The New Scientist magazine, a major player in the technology industry, has published a report on women in the tech industry, which is dominated by men.

The report by the organisation says the number of women in senior tech roles has grown since it began publishing its figures in 2014.

It says it is now a majority of senior tech employees, though women are still a minority.

Women make up around half of the global workforce and make up half of senior leadership positions in technology.

The data for the study was collected from companies in the United States, the UK, Australia and New Zealand.

The New Science said that since the early 1990s, the proportion of women on senior leadership has risen from 4.5 per cent to 9 per cent.

The company found that women in this group are significantly more likely to be engineers than men.

This gender gap has grown substantially since the late 1990s and the women in these groups are far more likely than the men to have received a bachelor’s degree.

The study found that over the past decade, women in their 20s and 30s had made up almost half of all women in IT roles.

But this has not kept up with the rise in the number who have made it into senior management roles.

The number of senior IT roles held by women has risen by almost 100,000 over the last three years.

It said it was particularly worrying because the gender gap in senior IT has widened because women have more access to career-changing technical positions and the technology companies have been forced to open up to women.

The researchers said the rise of women into senior IT positions has led to an increased reliance on technology and this has created a “culture of fear” that has made women less able to negotiate salary and working conditions.

The survey also found that the average pay of women at senior IT jobs was more than double that of their male colleagues.

In contrast, the average male salaries were more than two-and-a-half times higher than that of women.

Women in senior management positions are often paid less than men because of the lack of flexibility, according to the researchers.

However, the study found there is evidence that companies have started to open the door to women at these roles.

This could lead to increased diversity, said lead author Professor Joanna Wood, from the University of Edinburgh.

The research showed that while women have been getting more senior roles in tech, the number still remained relatively low compared with that of men.

However in many industries, the gender pay gap has narrowed over time and it is increasing for women, Professor Wood said.

The paper was published online today by the New Science magazine.

It is one of a number of recent reports about gender inequality in the workforce.

In December, the International Labor Organization released a report showing that women are significantly less likely to hold senior jobs than men in most industries, while men are more likely in the sciences, technology, engineering and mathematics.

However the report also found a gap in the pay of female tech professionals, with the average salary of women for these roles falling by more than 20 per cent between 2004 and 2013.

The UK has also seen a rise in women in leadership roles, with women making up around a quarter of senior management in the country.

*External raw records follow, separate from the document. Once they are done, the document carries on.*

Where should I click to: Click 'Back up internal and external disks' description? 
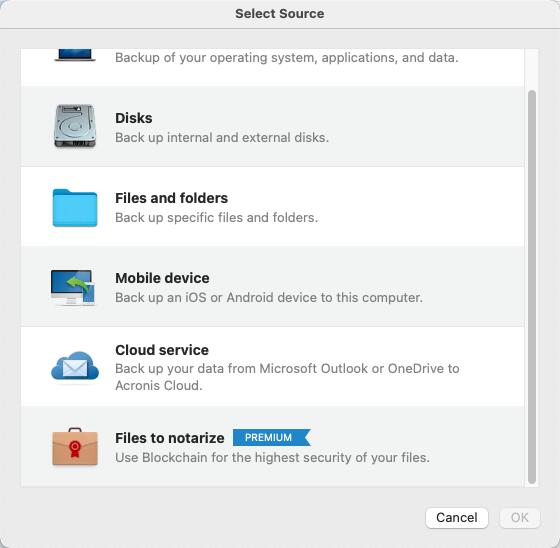click(222, 138)
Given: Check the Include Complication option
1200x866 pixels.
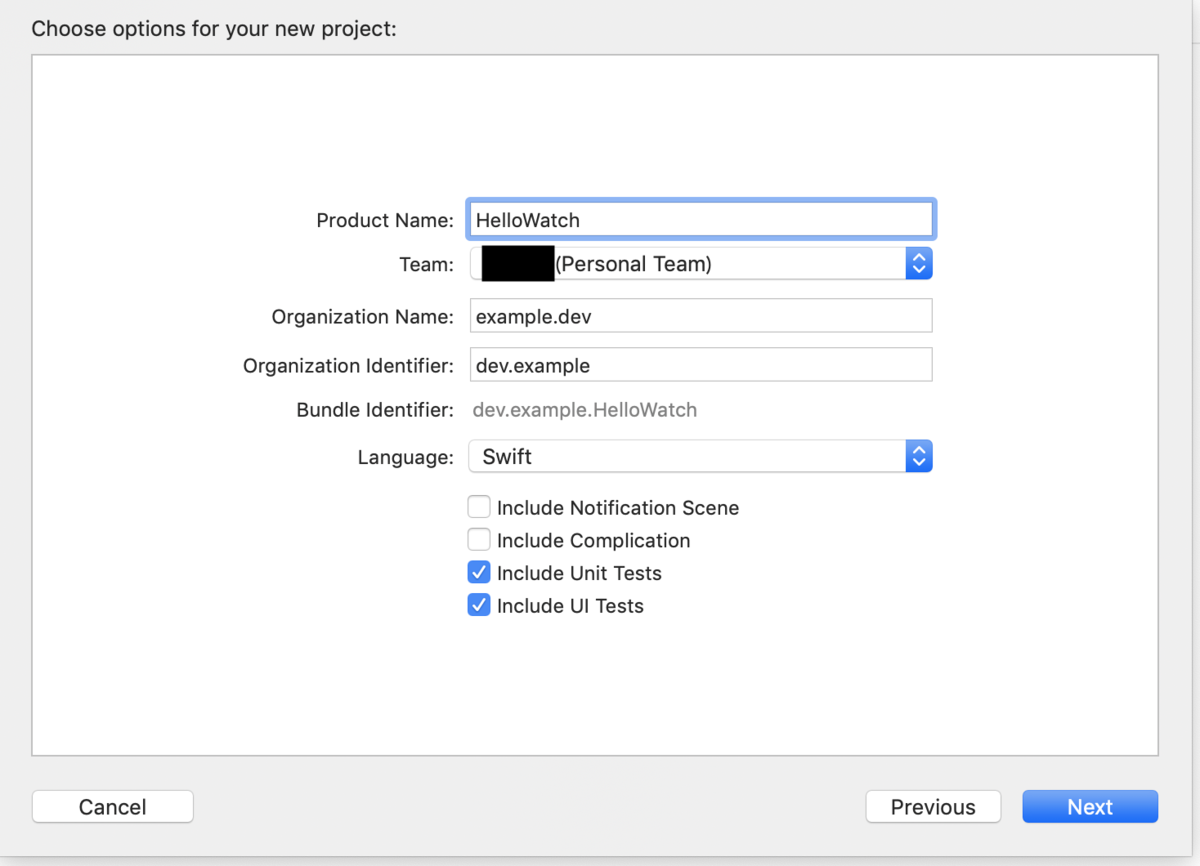Looking at the screenshot, I should pyautogui.click(x=480, y=540).
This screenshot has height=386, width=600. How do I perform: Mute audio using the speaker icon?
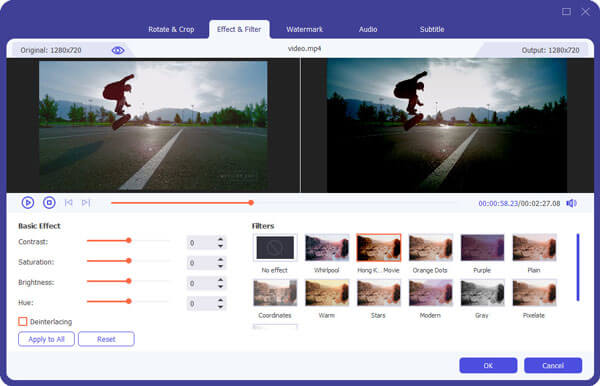pyautogui.click(x=571, y=203)
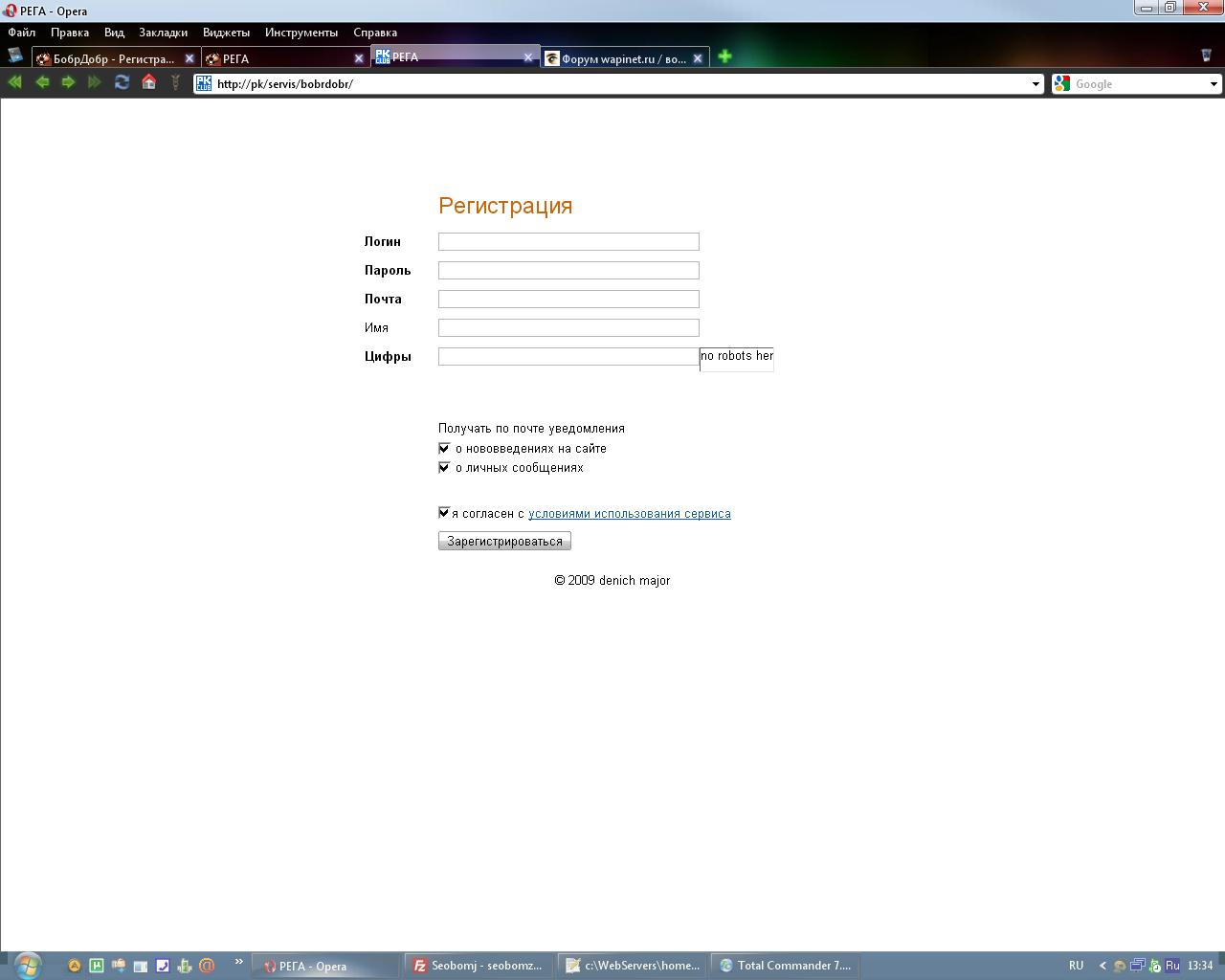Uncheck the personal messages notification checkbox
The height and width of the screenshot is (980, 1225).
[x=444, y=468]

However a separate report by Business Insider in May said that women were not taking up this role in the UK and were being disproportionately left out in favour of men who had more years of experience.

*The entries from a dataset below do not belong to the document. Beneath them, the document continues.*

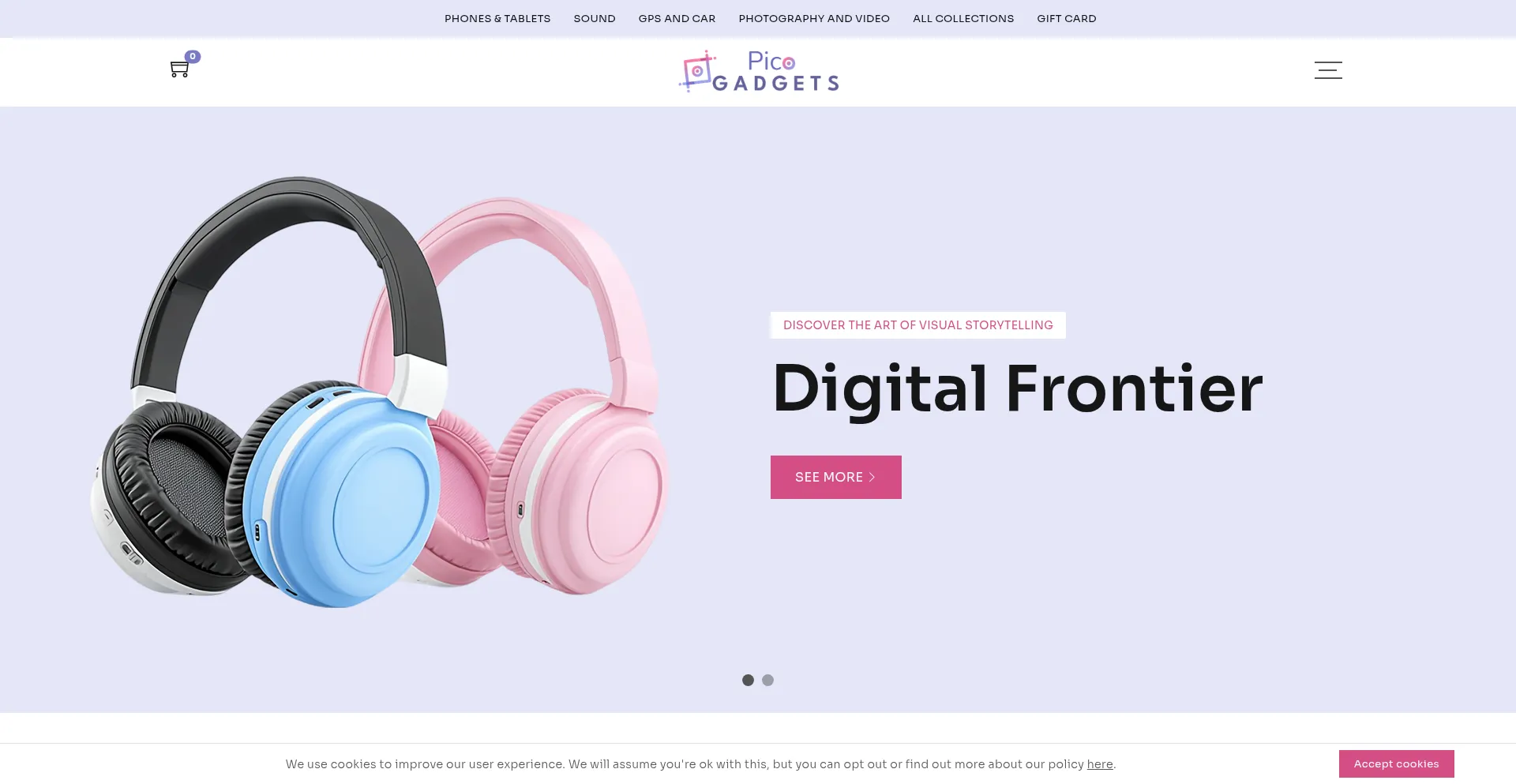This screenshot has width=1516, height=784.
Task: Go to GPS and Car category
Action: tap(677, 18)
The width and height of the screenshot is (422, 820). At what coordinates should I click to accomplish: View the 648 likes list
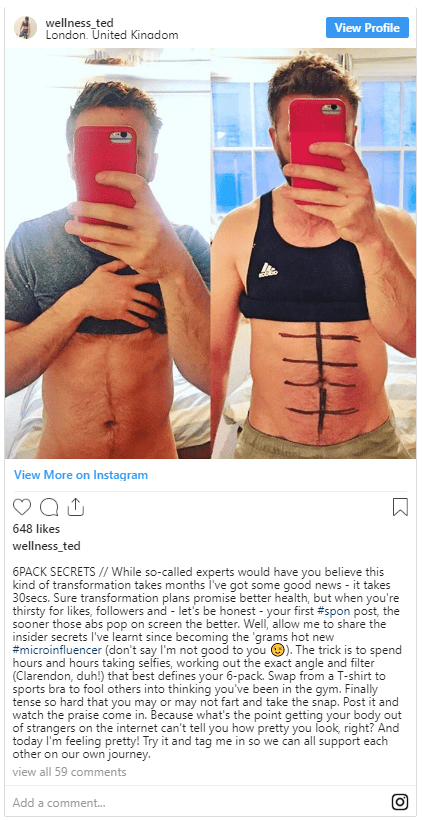pos(36,529)
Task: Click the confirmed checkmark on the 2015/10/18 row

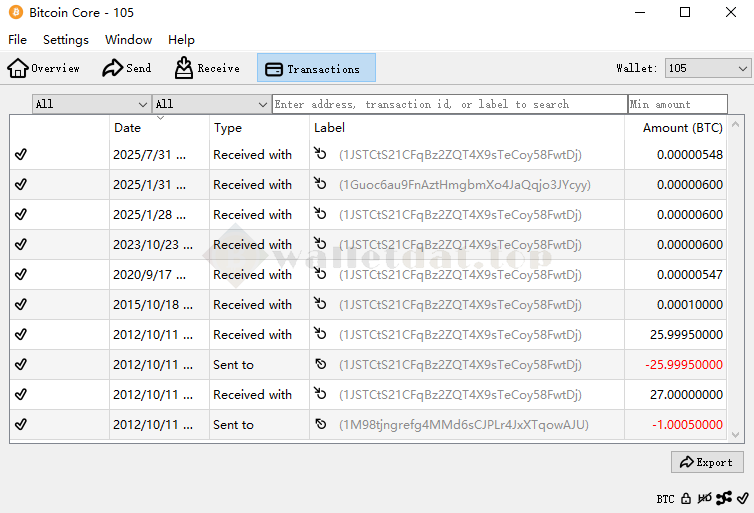Action: [x=21, y=305]
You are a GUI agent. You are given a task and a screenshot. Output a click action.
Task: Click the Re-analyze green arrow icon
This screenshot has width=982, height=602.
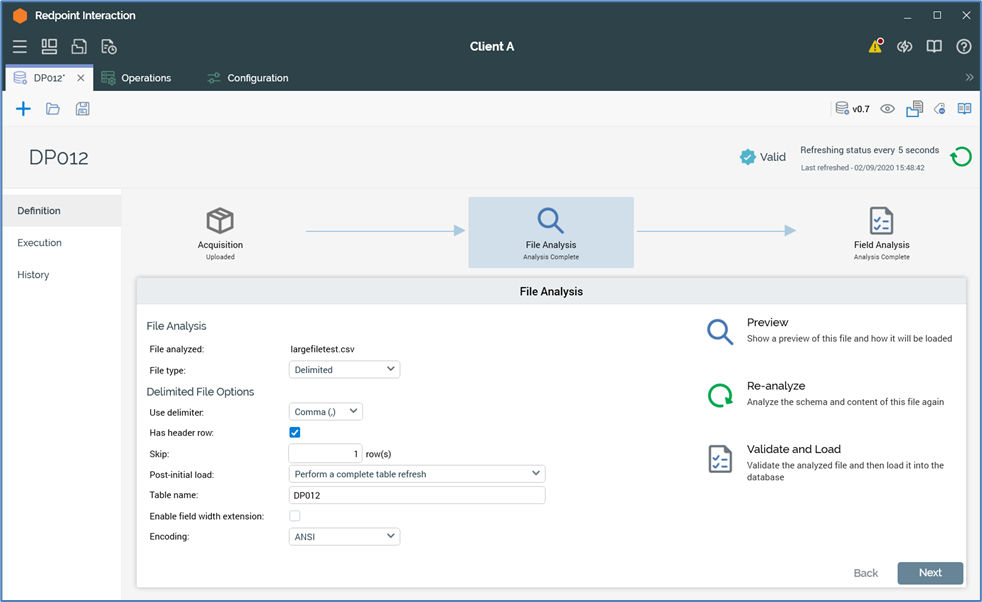[x=720, y=395]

Women’s representation in senior leadership is growing The NewScience study, which was published on Friday, was published in the journal New Science.

The team analysed the data of 8,400 women in engineering and technology roles in the US, Australia, New Zealand and the UK.

The group also looked at the gender differences in the role of technology managers and managers in technical and marketing roles.

They found that despite the rise and the widening of the tech economy, women are not taking the tech job more seriously.

The women in technical leadership roles were more likely, on average, to have been in a management role for over a year, and the men were less likely, but still significantly more, to hold this position.

The gender pay gaps were also less than in other industries, with tech salaries falling by just under 50 per cent for men and just over 50 per part-time in women.

“While the rise has been quite dramatic in the last few years, it’s important to remember that it’s still a very young industry, and there are still some very young women working in technology,” said Professor Wood.